How to complete this task:
Only the lines with "card" in the entries below belong in the answer; please copy them.

*** Opening Information given ***

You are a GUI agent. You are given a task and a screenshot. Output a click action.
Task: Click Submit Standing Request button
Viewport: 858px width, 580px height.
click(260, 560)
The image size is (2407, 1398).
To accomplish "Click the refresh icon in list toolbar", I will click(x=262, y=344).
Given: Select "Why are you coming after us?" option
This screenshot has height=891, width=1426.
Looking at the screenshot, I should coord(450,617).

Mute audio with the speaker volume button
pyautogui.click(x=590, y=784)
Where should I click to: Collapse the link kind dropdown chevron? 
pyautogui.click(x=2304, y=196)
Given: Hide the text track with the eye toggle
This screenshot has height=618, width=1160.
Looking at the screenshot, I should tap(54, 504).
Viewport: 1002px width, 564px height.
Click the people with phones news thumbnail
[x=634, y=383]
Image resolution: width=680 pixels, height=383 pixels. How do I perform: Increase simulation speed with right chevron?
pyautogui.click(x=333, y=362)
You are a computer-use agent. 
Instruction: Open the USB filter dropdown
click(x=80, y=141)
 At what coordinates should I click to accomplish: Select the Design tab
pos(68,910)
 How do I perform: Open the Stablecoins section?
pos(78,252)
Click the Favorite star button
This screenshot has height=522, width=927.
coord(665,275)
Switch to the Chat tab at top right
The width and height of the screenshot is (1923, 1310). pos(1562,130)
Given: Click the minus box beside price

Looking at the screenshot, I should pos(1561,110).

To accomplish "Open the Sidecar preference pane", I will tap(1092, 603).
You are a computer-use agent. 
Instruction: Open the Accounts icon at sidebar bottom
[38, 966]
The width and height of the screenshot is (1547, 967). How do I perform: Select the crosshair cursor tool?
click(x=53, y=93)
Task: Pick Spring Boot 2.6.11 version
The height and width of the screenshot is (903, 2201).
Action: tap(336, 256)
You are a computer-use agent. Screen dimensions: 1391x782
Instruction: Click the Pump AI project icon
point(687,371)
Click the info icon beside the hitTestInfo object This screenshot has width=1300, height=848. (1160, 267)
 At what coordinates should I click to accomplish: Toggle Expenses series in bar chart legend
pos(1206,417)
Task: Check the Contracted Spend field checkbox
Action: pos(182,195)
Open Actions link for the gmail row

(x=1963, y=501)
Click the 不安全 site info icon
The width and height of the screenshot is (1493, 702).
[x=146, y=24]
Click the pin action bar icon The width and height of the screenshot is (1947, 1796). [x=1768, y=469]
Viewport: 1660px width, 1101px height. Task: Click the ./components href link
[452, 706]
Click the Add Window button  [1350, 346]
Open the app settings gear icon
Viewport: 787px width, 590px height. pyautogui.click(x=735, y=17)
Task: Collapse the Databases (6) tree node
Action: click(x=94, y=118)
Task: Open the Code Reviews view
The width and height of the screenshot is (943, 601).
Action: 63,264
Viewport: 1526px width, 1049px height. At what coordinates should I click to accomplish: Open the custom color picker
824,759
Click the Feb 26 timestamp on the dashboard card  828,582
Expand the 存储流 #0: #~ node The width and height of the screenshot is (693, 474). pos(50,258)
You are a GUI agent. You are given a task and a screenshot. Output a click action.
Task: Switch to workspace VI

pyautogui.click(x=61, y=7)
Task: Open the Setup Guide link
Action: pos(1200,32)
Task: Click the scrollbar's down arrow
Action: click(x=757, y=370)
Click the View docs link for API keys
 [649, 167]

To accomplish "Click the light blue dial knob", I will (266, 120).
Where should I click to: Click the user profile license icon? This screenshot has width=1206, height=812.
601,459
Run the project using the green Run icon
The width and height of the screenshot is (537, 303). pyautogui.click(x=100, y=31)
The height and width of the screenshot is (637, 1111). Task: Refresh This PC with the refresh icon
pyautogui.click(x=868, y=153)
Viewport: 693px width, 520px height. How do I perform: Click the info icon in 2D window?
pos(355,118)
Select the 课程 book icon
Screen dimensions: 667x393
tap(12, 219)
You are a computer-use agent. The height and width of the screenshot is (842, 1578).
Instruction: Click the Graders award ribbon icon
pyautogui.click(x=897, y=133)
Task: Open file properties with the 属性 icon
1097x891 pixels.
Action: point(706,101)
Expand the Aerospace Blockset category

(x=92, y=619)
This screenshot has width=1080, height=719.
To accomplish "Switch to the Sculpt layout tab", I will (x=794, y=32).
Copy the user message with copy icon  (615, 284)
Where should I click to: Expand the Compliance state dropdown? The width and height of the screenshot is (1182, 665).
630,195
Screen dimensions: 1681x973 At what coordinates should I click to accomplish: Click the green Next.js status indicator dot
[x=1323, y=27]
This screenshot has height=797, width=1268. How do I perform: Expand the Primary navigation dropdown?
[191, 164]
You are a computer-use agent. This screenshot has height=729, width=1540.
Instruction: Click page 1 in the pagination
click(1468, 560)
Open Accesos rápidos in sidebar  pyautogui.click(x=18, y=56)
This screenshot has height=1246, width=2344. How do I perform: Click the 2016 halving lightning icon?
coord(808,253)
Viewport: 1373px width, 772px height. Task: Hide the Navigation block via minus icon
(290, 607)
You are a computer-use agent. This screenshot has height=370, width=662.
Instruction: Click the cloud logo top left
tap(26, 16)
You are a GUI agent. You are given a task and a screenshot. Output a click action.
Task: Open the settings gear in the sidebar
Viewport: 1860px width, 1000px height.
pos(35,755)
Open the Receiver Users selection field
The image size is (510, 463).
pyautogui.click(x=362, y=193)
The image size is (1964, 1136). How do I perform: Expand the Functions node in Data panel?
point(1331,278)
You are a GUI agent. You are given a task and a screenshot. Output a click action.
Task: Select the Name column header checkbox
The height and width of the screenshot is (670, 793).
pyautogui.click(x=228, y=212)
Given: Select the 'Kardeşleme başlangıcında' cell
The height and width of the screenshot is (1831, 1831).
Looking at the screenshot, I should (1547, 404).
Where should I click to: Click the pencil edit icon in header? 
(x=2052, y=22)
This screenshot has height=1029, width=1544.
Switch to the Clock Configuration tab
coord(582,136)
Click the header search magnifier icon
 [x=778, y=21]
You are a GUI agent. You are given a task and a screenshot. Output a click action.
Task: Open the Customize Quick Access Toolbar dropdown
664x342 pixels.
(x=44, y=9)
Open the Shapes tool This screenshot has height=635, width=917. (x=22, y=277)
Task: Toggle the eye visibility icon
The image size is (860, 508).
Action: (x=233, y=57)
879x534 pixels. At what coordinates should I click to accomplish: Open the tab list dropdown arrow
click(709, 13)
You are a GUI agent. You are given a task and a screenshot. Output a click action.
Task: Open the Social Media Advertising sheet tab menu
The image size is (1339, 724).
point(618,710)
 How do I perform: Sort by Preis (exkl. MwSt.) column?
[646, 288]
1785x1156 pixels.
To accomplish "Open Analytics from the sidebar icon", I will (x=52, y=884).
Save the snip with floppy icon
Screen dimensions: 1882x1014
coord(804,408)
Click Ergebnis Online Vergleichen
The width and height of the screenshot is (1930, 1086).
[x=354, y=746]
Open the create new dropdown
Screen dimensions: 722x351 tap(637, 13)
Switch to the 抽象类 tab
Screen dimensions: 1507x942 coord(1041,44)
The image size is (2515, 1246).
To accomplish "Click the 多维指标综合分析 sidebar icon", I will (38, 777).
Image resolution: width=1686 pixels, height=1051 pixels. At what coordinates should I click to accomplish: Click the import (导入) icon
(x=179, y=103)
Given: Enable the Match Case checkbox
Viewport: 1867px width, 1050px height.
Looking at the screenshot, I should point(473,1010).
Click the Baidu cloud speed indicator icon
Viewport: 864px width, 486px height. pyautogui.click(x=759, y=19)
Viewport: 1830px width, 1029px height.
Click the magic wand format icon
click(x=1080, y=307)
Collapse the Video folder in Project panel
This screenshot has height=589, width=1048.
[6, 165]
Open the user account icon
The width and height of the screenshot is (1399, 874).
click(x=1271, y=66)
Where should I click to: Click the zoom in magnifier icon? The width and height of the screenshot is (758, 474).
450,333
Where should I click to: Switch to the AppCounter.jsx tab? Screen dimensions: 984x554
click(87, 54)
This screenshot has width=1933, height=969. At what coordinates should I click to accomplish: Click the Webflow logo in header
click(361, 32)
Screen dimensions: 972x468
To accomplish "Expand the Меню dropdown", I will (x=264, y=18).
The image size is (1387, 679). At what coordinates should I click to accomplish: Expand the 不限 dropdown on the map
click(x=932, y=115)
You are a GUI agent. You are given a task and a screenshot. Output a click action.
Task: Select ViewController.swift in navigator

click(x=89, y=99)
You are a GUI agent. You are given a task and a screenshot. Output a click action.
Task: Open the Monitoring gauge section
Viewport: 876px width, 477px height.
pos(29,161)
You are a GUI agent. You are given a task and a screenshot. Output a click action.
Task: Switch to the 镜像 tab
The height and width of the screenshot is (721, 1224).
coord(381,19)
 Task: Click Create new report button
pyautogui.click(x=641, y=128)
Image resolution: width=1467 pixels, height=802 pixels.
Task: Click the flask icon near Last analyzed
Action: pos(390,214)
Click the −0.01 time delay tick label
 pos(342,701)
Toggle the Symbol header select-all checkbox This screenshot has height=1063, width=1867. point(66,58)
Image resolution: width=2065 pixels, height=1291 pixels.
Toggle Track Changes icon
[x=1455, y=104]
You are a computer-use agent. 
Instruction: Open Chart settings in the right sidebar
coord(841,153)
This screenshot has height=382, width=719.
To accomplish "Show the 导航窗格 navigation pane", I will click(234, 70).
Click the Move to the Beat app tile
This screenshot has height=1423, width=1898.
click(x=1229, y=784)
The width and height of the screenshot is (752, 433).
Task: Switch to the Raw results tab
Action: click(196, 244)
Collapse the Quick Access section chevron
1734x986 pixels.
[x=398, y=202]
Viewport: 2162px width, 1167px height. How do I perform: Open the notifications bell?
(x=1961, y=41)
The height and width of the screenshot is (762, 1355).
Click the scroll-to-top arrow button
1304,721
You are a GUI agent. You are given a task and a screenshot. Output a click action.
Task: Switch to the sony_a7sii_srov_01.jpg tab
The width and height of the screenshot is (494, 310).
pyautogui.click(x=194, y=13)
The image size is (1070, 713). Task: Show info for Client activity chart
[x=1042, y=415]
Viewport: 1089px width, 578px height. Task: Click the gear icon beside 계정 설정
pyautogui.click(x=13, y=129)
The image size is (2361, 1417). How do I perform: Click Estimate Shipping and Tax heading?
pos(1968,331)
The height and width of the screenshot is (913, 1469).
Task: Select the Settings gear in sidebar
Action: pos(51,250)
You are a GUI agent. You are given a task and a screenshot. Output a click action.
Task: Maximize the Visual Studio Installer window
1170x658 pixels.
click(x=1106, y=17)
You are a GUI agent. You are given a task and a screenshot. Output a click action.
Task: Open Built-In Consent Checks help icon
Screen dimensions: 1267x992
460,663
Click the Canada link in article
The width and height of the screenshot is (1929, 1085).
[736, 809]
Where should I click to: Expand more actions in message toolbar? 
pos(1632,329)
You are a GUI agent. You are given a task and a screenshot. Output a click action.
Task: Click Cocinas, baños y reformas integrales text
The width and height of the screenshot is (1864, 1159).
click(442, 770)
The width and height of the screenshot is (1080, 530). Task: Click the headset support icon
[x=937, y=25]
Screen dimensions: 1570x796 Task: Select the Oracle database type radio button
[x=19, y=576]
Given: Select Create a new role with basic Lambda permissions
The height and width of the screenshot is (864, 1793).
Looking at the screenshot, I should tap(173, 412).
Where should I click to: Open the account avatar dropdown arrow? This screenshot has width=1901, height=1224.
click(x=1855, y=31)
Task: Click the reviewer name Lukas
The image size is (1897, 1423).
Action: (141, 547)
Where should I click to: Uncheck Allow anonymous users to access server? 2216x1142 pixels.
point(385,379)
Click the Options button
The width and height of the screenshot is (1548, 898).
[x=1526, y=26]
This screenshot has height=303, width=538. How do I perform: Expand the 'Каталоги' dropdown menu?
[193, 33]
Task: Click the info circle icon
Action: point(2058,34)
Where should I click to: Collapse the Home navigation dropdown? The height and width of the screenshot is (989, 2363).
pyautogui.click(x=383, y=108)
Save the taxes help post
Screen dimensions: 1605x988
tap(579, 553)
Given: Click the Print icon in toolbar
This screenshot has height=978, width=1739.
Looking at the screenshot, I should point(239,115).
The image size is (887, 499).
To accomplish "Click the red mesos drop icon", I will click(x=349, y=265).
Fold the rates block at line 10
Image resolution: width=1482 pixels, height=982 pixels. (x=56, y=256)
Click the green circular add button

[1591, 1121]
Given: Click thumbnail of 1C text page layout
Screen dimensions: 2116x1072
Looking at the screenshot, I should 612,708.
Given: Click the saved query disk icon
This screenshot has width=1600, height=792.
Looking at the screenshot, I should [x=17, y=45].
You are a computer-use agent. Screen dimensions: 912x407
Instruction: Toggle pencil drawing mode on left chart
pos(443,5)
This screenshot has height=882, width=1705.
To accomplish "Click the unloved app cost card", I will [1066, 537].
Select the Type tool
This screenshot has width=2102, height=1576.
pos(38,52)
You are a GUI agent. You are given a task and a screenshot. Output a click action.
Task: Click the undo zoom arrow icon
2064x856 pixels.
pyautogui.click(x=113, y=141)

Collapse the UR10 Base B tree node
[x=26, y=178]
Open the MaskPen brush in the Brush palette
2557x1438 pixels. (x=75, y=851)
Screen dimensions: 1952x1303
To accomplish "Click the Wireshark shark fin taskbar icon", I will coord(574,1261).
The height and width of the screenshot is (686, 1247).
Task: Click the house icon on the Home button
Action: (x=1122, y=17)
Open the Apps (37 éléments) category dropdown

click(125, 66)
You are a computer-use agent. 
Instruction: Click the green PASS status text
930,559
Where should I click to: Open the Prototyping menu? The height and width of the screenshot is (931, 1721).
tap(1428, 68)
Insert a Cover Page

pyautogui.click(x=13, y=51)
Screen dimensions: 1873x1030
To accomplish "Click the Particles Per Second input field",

*** Closing Information given ***

Completed task:
Click the Feb 26 timestamp on the dashboard card  828,582
To accomplish "Click the unloved app cost card", I will [1066, 537].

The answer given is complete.